Long-standing issues faced by criminal defence lawyers are documented here. The Bar Council must act.

  • Inequality of arms at trial
    The prosecution still does not disclose witness statements and unused material, even if they could clear the accused from guilt and support the defence case. In drug cases, the underlying documents to the chemist’s report (such as the working papers of the tests done) are not provided for the defence to scrutinise the evidence thoroughly. The current disclosure rules under section 51A of the CPC are insufficient to meet fair trial standards. Non-compliance with 51A attracts no sanctions against the prosecution. Therefore, trial by “ambush” by the prosecution is a daily practice in the Malaysian courts.
  • Lack of immediate legal representation during pre-trial stages
    While it is often said that everyone has a right to legal counsel, it is not respected in practice. Specifically, when one is arrested or remanded, it is often done either without the knowledge of the detainee’s family or the opportunity for a lawyer to be engaged. The police will nevertheless proceed with questioning without the presence of counsel. This heightens the risk of illegally obtained evidence, such as the making of involuntary statements by the suspect.
  • Application of assumptive legal presumptions in drug and corruption cases
    Legal and factual presumptions have been written into our laws to make it easier for the prosecution to secure convictions. For example, in drug cases, there are presumptions relating to possession and trafficking, and in corruption offences, there are presumptions of corrupt gratification. The government justifies them by saying that it is extremely difficult for the prosecution to prove these elements by the usual rules of evidence. While the presumptions are rebuttable, the absence of other fair trial safeguards (some of them mentioned above) makes it almost impossible for the accused to mount an effective rebuttal, thereby increasing the possibility of a miscarriage of justice.
  • Wide prosecutorial discretion in plea bargaining
    Although plea bargaining as a process is officially recognised in our laws, there is a lack of clarity on how the discretion of the Public Prosecutor (PP) is exercised. As PP, the Attorney General (AG) has the absolute power to prosecute and drop prosecutions. Why are charges in some cases dropped or amended and others not? What are the decisions based on? We need greater transparency.
  • Limited judicial powers to remedy gross miscarriages of justice post-conviction
    A criminal case starting at the High Court ends at the Federal Court as the final court of appeal. But what if there were new evidence that throws fresh light on the conviction? Presently, lawyers file a review application under rule 137, Rules of the Federal Court 1995. However, the grounds on which the court can reopen a case are very narrow. Substantive case reviews – to consider whether a conviction is safe based on new facts – can rarely be done. Legal provisions should be strengthened to allow the highest court to consider cases on their merits and to remedy any miscarriages of justice.
  • Non-separation of the roles of the AG and PP
    The AG is the chief legal adviser to the government. The PP is tasked with prosecuting criminal cases on behalf of the state, even if they were against sitting government ministers. However, there is a perception of conflict of interest or bias when the roles of the AG and PP are fused. The PP’s office should be independent of the government of the day and the AG. Concomitantly, there should be an independent Public Defender’s Office that is adequately funded by the state.
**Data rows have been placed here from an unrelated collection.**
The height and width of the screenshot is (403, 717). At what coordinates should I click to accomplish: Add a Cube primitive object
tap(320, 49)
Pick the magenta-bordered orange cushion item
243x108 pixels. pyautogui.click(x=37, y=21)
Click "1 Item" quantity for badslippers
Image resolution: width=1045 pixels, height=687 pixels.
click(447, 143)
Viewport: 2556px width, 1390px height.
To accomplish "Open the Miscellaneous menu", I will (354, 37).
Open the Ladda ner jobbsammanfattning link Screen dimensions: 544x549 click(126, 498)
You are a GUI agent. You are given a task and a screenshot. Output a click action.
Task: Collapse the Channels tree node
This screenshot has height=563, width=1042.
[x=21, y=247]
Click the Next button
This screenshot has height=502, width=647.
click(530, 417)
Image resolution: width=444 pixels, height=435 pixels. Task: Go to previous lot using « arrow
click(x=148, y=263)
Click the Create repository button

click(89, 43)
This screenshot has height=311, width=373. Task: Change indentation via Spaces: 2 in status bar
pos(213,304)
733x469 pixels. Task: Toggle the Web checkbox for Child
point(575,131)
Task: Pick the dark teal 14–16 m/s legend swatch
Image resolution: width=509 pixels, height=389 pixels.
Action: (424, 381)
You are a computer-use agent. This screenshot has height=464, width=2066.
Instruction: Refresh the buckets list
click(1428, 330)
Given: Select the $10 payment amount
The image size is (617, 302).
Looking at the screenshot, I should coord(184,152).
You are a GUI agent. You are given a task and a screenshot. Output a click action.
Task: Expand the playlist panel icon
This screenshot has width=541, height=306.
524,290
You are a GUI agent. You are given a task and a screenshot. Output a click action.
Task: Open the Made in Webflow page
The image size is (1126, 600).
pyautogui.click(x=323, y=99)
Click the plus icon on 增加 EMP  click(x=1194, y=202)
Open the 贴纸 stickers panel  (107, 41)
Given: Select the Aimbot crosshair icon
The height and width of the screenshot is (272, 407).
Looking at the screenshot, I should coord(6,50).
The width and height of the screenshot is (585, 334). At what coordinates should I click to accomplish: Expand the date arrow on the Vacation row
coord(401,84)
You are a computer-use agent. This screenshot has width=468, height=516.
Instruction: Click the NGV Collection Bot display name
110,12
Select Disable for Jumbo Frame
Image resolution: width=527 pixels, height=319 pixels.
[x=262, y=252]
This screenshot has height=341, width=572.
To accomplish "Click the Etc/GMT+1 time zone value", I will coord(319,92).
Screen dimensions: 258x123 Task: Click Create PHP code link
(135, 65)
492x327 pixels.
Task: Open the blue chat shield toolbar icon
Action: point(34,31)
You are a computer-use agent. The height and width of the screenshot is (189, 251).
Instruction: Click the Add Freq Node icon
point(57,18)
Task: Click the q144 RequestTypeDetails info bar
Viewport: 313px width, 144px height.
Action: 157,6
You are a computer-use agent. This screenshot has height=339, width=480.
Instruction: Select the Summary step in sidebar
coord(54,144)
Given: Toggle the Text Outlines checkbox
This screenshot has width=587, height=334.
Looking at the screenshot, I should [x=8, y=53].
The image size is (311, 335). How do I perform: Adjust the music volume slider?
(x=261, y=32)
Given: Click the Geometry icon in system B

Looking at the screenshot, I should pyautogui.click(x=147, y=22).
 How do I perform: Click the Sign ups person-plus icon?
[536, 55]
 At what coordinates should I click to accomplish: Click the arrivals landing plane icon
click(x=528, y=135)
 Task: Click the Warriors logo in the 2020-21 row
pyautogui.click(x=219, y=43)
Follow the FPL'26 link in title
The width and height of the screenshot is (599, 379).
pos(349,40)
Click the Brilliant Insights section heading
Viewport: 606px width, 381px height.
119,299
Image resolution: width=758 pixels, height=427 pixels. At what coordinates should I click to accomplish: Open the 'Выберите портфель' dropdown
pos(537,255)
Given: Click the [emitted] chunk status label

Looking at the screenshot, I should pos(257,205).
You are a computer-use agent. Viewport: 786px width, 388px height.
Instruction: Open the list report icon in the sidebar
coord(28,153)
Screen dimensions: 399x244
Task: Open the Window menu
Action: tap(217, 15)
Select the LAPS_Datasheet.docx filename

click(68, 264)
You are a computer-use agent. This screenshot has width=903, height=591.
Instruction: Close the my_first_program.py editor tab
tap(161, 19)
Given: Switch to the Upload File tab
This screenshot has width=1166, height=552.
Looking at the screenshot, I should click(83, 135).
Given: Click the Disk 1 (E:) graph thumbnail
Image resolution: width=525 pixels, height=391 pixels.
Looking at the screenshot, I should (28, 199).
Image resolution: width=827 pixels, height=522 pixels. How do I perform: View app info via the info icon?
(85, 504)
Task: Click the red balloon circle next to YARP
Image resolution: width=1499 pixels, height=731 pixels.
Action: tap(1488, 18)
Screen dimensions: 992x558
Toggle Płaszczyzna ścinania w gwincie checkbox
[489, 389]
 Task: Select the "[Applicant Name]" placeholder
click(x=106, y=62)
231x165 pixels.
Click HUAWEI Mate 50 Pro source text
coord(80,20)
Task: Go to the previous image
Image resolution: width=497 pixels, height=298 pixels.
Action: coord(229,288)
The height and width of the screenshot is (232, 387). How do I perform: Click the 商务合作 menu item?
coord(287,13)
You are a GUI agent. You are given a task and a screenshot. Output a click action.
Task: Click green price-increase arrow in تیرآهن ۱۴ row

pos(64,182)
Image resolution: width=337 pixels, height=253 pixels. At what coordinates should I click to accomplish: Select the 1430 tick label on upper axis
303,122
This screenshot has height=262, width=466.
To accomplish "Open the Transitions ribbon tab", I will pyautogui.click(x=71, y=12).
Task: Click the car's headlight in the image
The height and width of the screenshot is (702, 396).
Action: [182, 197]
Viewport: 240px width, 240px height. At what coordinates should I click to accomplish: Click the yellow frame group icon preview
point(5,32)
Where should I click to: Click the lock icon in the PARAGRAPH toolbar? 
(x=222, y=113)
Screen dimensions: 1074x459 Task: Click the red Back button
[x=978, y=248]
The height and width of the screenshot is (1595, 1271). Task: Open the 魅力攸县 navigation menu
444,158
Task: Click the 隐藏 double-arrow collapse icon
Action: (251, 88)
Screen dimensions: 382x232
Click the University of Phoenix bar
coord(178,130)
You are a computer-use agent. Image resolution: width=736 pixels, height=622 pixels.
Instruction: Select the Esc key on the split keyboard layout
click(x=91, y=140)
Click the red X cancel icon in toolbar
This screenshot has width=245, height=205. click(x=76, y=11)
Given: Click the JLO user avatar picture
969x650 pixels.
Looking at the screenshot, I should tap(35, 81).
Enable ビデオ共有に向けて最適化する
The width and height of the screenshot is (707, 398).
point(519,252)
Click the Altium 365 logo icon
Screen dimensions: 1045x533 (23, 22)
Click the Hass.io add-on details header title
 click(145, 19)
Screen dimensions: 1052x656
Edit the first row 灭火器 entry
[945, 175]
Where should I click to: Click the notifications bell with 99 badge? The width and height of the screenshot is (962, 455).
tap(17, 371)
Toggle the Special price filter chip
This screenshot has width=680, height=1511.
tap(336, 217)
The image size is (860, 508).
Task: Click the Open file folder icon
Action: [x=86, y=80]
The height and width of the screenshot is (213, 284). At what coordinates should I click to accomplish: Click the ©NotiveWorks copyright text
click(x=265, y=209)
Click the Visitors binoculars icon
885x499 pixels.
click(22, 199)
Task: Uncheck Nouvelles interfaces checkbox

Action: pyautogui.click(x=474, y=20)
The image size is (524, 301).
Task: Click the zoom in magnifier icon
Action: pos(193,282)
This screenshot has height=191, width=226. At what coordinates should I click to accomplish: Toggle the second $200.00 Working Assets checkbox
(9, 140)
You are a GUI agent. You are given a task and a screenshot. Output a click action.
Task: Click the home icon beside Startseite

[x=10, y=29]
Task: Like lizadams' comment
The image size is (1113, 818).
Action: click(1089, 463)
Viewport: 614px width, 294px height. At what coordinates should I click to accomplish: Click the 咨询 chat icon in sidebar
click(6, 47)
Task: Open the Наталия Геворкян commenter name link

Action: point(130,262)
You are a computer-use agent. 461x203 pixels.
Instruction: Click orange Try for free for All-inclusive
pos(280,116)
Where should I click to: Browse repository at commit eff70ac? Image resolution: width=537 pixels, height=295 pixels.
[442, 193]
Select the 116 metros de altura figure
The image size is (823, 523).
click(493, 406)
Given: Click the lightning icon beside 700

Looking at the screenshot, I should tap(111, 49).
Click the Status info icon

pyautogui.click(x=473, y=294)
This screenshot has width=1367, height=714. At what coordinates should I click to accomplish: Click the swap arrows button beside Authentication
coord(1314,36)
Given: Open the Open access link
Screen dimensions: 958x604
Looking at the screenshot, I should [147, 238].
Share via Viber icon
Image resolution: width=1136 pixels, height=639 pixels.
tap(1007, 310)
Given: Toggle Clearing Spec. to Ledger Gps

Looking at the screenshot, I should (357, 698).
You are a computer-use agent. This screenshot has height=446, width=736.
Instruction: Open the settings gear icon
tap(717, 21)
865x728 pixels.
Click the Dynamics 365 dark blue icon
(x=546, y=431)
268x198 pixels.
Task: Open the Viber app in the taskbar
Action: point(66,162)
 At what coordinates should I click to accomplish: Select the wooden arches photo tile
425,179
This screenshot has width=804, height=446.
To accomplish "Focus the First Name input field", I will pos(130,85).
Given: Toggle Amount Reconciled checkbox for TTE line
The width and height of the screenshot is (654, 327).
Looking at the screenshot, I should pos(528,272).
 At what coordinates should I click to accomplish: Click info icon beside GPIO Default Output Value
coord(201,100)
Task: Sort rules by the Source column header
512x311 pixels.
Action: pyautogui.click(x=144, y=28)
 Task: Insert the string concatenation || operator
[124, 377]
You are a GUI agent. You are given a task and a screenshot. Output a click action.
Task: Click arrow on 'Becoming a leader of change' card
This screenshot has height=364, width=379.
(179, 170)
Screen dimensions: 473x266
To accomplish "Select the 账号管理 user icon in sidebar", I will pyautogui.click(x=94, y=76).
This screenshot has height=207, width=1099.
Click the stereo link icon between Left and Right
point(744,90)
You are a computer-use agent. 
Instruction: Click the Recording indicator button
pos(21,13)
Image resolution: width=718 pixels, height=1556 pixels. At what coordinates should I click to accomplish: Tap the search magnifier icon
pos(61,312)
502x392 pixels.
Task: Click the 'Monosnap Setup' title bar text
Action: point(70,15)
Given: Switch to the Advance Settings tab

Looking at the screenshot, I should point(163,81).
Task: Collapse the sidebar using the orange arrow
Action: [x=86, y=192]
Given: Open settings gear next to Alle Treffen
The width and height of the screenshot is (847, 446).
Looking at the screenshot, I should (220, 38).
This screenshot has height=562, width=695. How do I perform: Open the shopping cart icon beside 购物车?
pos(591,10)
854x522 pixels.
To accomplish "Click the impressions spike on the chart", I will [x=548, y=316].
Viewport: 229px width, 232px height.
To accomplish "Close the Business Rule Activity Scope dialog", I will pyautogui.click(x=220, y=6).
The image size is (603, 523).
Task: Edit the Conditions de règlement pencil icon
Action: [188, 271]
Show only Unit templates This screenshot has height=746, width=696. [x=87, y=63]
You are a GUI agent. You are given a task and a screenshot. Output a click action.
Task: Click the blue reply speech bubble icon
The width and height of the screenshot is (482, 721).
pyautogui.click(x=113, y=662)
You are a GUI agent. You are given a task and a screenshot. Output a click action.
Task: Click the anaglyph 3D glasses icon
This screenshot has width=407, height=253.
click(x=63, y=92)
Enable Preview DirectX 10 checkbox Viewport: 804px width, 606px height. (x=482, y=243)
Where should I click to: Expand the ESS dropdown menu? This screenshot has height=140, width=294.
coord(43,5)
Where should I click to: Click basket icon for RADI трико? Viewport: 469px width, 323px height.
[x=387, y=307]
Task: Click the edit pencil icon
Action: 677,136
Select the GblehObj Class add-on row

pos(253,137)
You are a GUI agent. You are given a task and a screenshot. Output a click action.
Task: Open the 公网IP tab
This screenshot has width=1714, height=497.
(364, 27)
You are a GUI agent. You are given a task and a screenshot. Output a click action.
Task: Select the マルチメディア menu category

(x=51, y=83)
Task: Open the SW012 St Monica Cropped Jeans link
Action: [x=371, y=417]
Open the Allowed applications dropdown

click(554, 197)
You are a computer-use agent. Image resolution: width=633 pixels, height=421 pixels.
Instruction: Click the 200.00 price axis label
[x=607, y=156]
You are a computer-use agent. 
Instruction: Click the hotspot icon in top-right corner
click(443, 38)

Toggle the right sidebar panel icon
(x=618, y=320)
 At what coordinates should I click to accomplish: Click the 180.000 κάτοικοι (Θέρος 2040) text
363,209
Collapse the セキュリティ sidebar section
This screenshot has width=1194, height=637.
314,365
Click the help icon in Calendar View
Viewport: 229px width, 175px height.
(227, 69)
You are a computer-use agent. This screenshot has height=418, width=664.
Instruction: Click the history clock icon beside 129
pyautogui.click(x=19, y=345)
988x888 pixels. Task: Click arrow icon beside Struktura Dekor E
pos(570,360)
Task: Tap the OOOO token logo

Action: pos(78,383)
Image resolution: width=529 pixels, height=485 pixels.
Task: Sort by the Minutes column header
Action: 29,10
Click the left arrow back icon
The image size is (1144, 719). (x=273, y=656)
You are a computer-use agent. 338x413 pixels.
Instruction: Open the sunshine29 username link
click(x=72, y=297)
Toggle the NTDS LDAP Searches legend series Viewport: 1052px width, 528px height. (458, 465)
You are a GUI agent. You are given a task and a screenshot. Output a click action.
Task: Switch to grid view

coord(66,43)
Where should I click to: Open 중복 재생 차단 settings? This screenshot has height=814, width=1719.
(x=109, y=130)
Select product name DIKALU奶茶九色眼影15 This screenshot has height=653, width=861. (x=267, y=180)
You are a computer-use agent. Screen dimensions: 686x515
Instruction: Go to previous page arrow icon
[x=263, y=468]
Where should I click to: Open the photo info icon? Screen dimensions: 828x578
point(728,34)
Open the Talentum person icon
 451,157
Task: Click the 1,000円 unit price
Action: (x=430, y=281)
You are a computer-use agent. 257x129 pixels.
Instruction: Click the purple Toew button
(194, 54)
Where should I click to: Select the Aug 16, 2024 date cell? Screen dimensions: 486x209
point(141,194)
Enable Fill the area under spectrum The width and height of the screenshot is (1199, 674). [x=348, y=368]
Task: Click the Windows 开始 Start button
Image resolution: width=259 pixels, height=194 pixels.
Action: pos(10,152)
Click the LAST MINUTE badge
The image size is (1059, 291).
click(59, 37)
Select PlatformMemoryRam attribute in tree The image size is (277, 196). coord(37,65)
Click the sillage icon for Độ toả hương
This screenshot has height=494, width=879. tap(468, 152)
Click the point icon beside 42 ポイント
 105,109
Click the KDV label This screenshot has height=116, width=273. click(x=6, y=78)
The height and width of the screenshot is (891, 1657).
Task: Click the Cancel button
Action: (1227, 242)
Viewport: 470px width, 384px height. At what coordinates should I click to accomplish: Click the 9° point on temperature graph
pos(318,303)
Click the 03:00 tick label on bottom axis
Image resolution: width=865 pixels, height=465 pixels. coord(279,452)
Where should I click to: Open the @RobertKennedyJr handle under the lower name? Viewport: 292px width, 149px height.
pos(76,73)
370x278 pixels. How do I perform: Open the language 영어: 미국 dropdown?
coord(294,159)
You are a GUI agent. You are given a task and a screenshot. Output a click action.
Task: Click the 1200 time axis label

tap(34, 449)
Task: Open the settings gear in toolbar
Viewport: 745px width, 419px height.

Reform to introduce more effective legal measures for our criminal justice system is sorely needed. The right to a fair trial demands it. The Bar Council should spearhead the reform advocacy. We had discussed many of these issues at Council and committee levels more than ten years ago. They are not new.

The Malaysian government has taken the bold – and correct – step to stop all death executions for over six years now. With a new government and Anwar Ibrahim as Prime Minister (who, incidentally, experienced firsthand the deficiencies of, and injustices caused by, our criminal justice system), the door to substantive law reforms is now open. It is an opportunity the Bar Council should not miss.

This article is adapted from Edmund’s remarks delivered at the 8th World Congress Against the Death Penalty held in Berlin, Germany from 15 to 18 November 2022. He was asked by The Rights Practice (TRP) to speak on the challenges criminal defence lawyers face in Malaysia.